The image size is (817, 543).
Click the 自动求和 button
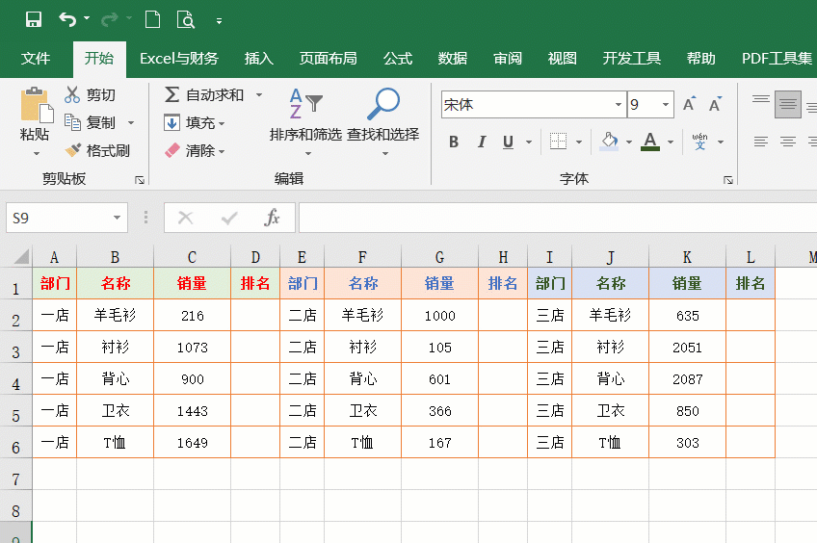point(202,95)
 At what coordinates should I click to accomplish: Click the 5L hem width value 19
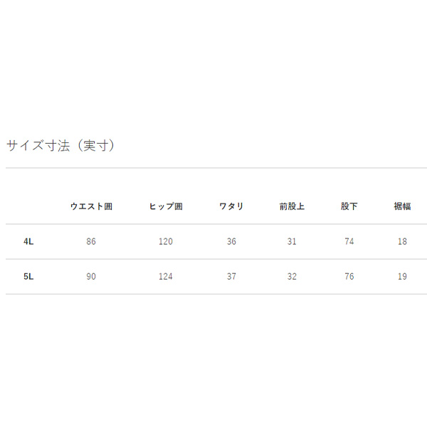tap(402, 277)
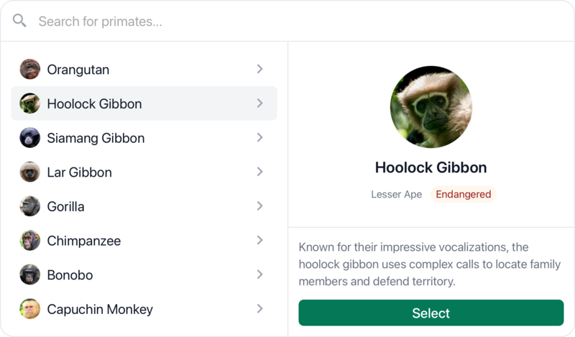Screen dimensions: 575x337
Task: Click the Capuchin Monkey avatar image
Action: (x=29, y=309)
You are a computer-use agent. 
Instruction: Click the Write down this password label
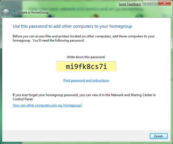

- - - -

### Required work:
Reproduce the lines of the listing exactly, starting at the one that contains "At what coordinates" and continuing through the final line, but leave out the pictures.

### Answer to this exercise:
 At what coordinates should I click to accomplish: Click the 5L hem width value 19
tap(402, 277)
Screen dimensions: 575x337
Task: Click the Capuchin Monkey avatar image
Action: (x=29, y=309)
You are a computer-use agent. 
Instruction: Click the Write down this password label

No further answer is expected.